**Data under study**.

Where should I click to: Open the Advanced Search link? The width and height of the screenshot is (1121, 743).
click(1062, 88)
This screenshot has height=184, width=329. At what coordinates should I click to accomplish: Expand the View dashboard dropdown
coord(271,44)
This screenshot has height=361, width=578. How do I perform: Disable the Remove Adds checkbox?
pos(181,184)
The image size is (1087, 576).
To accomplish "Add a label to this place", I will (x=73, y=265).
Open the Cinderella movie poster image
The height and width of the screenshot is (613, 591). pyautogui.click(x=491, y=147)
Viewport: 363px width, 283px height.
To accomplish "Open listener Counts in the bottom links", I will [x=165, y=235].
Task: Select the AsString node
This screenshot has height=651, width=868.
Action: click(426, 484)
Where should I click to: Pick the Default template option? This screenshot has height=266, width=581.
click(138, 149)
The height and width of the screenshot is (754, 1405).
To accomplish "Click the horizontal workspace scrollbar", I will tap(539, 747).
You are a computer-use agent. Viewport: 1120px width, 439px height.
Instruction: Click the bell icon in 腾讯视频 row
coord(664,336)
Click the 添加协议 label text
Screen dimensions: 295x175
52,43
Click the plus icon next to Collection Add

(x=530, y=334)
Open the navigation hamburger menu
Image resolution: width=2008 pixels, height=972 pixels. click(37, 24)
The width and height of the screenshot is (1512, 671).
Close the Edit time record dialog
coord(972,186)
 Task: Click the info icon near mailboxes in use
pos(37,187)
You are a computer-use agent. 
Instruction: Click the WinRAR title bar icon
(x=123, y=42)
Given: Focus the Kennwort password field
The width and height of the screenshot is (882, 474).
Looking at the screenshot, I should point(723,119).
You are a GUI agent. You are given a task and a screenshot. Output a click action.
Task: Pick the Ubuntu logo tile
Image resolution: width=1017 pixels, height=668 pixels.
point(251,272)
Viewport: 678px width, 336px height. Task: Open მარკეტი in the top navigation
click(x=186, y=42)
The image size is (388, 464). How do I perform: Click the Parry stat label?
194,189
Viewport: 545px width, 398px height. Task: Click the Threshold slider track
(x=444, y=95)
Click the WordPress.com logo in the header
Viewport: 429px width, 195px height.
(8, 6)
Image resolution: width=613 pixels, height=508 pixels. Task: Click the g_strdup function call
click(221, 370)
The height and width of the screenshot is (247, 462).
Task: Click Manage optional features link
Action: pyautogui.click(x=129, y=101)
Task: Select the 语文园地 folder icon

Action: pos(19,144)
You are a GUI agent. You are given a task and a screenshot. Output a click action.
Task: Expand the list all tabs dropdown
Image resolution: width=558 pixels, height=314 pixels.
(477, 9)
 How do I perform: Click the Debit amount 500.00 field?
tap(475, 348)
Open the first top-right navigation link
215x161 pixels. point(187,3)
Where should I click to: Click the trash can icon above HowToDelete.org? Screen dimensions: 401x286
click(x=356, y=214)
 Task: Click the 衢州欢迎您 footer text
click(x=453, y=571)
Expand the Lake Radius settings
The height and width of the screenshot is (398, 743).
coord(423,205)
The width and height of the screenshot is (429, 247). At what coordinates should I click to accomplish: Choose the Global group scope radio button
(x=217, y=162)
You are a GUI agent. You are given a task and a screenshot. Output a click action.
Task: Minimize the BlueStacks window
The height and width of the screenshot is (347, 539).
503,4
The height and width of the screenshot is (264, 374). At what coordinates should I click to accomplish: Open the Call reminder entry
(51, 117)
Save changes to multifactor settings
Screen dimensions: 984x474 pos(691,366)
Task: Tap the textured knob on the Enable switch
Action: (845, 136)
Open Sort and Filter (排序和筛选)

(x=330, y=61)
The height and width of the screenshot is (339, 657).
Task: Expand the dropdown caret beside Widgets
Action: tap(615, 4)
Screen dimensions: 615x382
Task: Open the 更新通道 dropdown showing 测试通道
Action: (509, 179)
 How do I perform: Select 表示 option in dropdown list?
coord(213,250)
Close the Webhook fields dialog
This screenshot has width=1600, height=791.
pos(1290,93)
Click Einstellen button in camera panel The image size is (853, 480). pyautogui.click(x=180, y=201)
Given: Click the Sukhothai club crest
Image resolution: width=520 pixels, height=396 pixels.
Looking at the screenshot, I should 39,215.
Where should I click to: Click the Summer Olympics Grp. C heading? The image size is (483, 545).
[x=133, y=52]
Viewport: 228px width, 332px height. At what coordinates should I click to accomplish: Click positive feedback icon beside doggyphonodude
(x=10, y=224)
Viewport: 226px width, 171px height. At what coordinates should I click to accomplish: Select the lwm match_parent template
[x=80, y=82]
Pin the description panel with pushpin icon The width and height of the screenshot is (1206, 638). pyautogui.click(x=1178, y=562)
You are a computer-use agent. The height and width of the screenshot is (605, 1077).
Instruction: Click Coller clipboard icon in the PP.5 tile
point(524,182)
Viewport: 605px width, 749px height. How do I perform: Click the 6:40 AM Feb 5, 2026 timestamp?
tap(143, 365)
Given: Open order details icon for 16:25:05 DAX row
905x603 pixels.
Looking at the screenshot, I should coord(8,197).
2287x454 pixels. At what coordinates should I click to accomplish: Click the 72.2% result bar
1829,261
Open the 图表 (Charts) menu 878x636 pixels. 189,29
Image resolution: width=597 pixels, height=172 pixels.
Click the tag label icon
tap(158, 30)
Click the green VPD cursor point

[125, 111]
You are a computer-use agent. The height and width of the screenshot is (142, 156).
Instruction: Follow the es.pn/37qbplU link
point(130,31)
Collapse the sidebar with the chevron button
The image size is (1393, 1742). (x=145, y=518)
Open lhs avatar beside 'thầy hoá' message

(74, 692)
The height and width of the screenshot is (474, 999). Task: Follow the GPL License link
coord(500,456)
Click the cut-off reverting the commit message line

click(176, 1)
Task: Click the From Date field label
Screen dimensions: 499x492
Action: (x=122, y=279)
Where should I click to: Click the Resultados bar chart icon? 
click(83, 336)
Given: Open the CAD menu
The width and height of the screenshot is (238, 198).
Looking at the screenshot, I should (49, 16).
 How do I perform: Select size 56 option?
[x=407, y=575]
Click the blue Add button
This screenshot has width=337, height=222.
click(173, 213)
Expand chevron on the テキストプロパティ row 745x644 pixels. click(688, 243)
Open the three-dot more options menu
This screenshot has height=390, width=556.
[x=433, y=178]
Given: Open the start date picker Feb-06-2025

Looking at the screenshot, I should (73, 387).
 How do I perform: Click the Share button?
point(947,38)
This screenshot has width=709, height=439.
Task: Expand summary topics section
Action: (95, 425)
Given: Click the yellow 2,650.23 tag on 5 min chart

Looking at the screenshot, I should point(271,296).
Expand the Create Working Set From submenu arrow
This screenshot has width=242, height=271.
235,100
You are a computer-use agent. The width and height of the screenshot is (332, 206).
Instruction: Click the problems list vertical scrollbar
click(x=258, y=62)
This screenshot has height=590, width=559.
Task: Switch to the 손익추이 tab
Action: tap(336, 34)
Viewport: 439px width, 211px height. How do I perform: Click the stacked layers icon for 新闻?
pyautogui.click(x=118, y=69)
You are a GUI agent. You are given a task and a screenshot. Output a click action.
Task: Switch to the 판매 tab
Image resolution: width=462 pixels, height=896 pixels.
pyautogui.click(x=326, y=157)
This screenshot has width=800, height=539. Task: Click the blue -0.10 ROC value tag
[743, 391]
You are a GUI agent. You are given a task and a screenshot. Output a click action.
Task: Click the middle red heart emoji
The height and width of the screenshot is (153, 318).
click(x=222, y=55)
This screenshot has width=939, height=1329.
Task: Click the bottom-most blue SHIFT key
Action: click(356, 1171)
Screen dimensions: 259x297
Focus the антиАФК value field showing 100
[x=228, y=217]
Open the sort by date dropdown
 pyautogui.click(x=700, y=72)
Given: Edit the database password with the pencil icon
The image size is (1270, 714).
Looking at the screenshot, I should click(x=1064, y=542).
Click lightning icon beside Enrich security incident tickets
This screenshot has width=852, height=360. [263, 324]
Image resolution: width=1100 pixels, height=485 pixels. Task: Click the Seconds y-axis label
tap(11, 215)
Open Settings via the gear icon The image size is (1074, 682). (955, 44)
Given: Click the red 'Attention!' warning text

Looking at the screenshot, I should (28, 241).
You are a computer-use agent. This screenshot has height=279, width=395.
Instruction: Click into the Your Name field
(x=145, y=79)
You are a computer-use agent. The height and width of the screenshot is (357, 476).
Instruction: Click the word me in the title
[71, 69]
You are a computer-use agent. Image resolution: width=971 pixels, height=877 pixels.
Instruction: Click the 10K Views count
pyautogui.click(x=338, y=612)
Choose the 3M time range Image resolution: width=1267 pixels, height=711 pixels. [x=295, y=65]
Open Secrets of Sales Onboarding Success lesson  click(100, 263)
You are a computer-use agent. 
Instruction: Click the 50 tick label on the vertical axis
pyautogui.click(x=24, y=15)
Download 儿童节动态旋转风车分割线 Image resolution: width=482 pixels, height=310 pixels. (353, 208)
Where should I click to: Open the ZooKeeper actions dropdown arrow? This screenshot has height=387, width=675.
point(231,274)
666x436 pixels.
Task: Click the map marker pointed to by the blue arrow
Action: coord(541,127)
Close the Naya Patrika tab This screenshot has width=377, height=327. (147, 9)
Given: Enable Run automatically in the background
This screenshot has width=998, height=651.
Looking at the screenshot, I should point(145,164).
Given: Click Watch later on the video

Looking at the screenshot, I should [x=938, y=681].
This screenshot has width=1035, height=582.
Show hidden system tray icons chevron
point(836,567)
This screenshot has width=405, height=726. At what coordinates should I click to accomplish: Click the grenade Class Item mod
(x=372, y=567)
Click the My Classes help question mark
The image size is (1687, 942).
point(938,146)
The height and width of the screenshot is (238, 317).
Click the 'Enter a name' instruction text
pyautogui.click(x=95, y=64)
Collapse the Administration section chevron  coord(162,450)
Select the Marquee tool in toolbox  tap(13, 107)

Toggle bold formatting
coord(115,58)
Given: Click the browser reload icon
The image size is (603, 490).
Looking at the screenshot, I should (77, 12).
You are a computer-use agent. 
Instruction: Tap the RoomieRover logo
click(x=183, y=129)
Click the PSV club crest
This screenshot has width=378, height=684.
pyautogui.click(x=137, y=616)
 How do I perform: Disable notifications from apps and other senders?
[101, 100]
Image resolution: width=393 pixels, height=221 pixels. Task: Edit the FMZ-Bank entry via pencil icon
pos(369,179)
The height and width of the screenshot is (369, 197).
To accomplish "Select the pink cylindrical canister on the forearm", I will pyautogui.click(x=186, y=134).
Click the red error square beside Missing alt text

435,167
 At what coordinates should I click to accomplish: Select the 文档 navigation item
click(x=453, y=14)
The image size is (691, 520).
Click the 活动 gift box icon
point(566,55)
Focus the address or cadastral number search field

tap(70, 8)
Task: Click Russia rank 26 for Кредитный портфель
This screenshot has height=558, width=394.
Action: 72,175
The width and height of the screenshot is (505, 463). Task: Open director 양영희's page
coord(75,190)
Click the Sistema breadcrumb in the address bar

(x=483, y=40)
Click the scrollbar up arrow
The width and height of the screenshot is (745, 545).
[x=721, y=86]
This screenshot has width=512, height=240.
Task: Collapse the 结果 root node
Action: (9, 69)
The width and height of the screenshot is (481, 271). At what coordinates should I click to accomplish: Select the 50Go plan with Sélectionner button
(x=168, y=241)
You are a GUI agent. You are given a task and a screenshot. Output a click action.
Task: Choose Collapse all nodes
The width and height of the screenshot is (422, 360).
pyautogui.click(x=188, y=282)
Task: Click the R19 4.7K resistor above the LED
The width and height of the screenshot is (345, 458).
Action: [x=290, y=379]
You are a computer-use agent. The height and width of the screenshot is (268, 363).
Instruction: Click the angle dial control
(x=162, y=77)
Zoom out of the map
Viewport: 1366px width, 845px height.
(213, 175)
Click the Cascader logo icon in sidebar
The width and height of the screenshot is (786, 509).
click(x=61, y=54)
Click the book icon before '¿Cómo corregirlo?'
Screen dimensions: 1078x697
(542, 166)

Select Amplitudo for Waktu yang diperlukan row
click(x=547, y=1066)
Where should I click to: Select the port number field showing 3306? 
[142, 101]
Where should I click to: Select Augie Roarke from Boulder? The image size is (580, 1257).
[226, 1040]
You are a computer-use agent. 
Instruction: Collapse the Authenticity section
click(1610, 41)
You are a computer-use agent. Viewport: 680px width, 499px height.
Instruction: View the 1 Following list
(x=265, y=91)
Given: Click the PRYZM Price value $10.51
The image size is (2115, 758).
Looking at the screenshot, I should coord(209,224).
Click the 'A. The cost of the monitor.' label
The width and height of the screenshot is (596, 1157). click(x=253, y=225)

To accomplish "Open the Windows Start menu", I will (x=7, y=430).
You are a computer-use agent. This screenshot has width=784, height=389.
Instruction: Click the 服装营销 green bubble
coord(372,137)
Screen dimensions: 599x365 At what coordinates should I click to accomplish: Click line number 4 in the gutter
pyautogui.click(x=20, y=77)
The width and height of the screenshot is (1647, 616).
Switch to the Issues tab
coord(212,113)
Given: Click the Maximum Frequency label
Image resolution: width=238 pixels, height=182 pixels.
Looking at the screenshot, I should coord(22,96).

**Exercise**. Filter the records above down to the lines containing "crest".

**Solved exercise**.
Given: Click the Sukhothai club crest
Click the PSV club crest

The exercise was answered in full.